What exactly did the 2019 APPG definition of Islamophobia say and how was it used by institutions?
Executive summary
The APPG on British Muslims’ 2018–19 working definition summarised Islamophobia as “rooted in racism and is a type of racism that targets expressions of Muslimness or perceived Muslimness,” a phrase that became the focal point for debates about measurement, policy and free speech after its publication [1] [2]. The definition was widely picked up by political parties, local councils and civil-society organisations as a practical benchmark, even as think‑tanks, civil‑liberties groups and some government ministers warned it risked chilling legitimate criticism of religion and did not align perfectly with existing equality law [3] [4] [2] [5].

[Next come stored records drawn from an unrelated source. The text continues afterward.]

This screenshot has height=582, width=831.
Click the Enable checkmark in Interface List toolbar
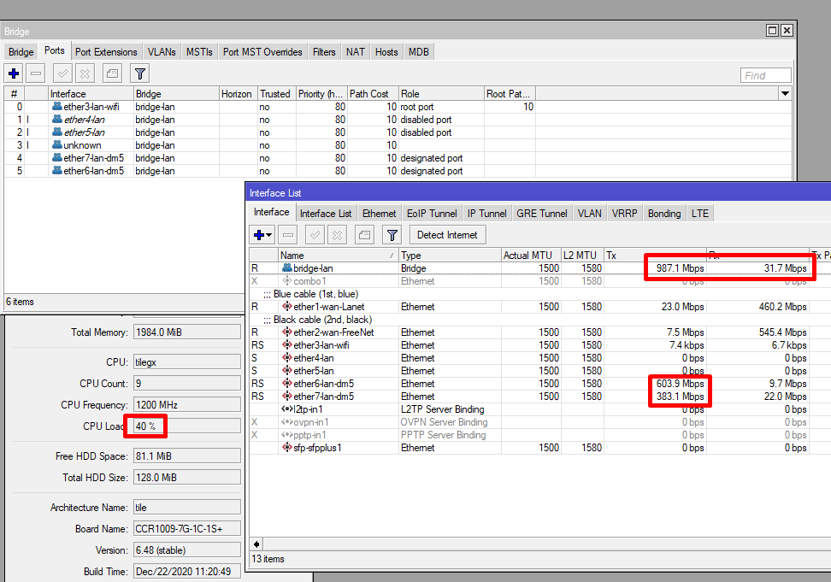[314, 235]
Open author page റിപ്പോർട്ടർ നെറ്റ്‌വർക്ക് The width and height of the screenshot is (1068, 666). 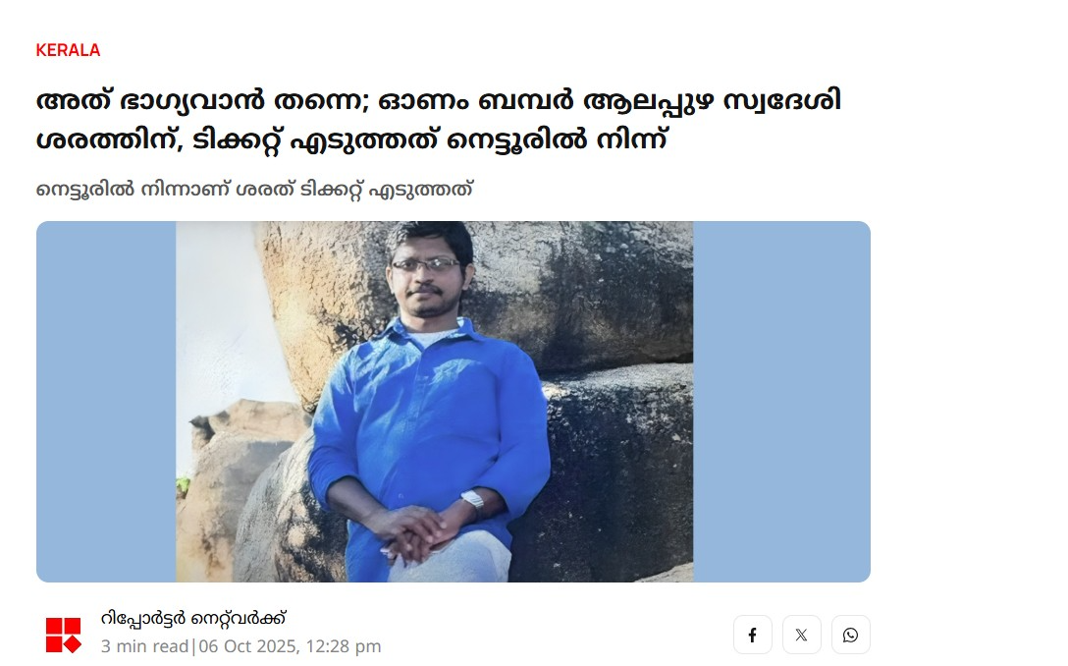click(x=193, y=619)
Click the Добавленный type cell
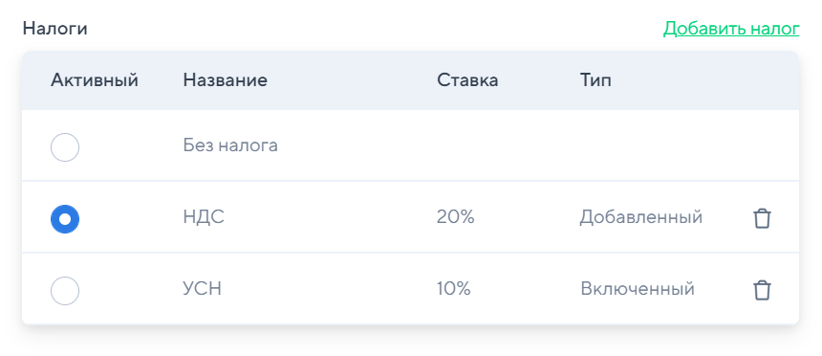The image size is (822, 356). coord(641,217)
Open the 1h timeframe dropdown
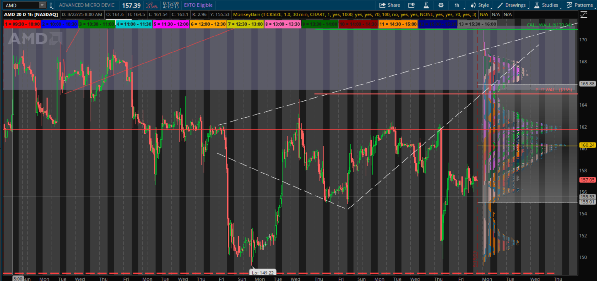597x281 pixels. tap(457, 5)
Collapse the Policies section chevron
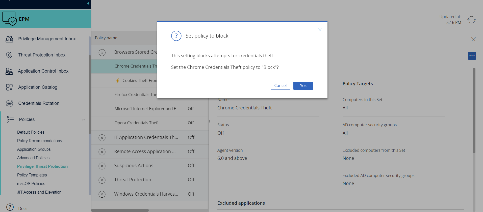The width and height of the screenshot is (483, 212). 84,119
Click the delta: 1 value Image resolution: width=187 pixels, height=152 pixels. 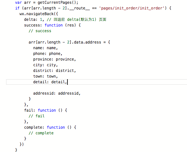41,20
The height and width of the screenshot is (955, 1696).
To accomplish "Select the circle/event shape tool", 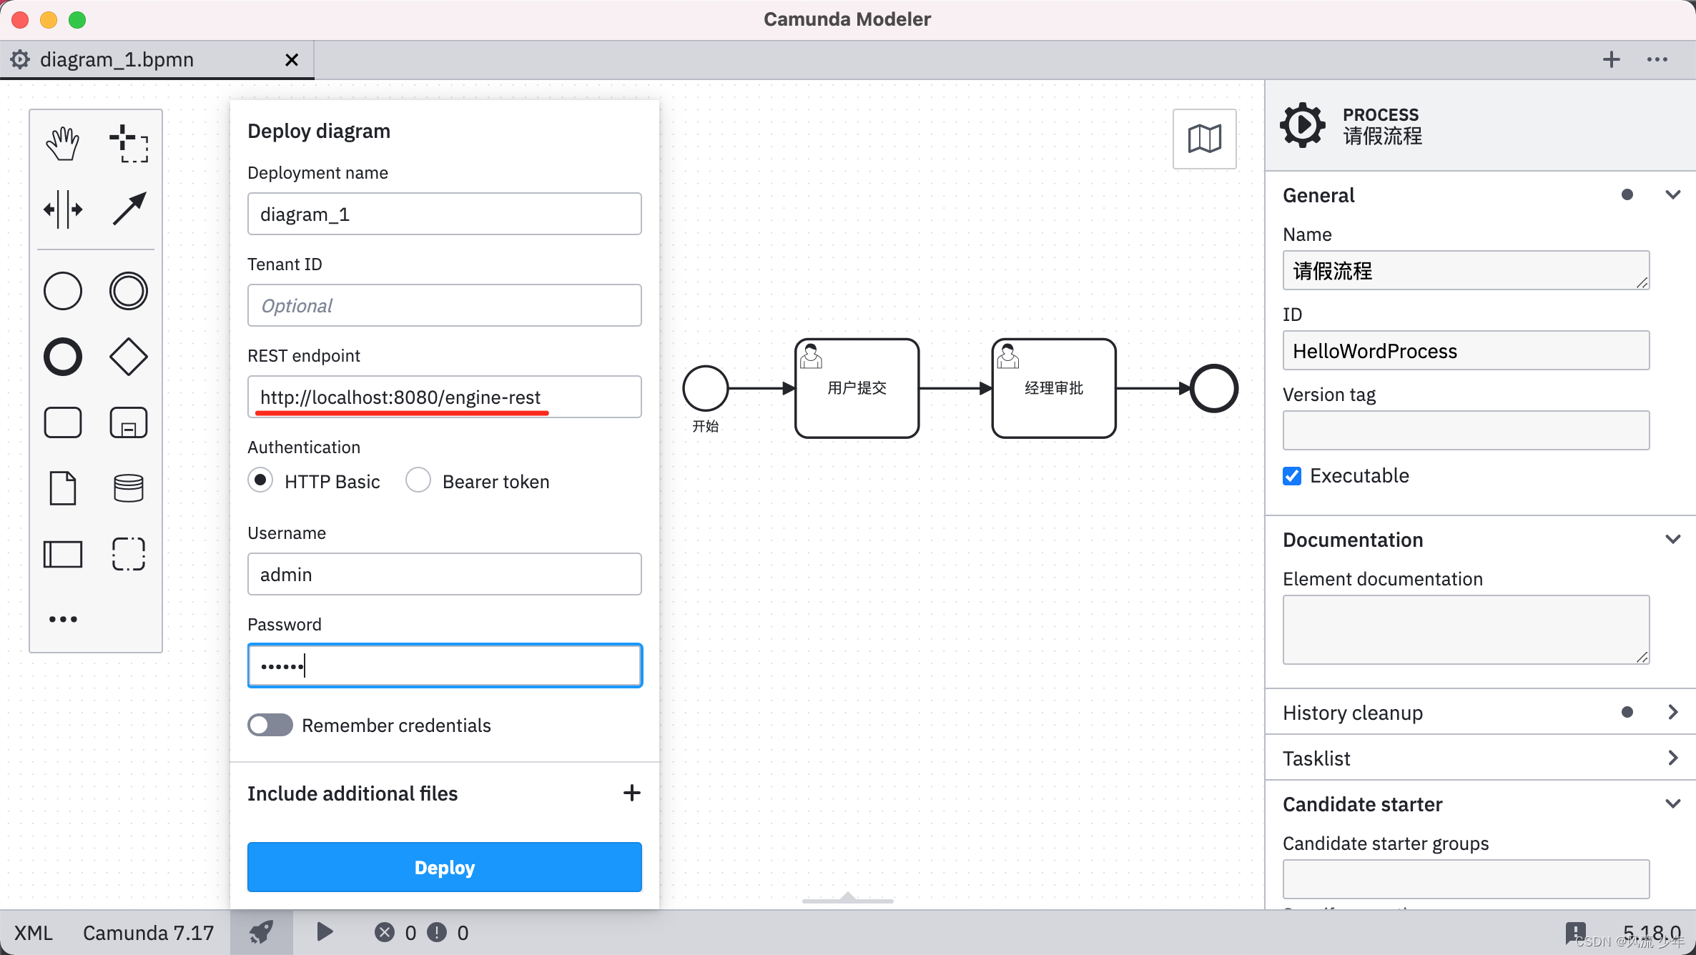I will 63,289.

1. What the APPG definition actually said
The APPG’s report—published after two years of consultation—offered a concise working definition: “Islamophobia is rooted in racism and is a type of racism that targets expressions of Muslimness or perceived Muslimness,” wording that rested the concept explicitly inside the conceptual frame of racialised prejudice rather than solely religious offence [1] [6]. The report also included explanatory material and examples intended to clarify how behaviours, speech and structural exclusions might be understood as Islamophobic in context [1] [7].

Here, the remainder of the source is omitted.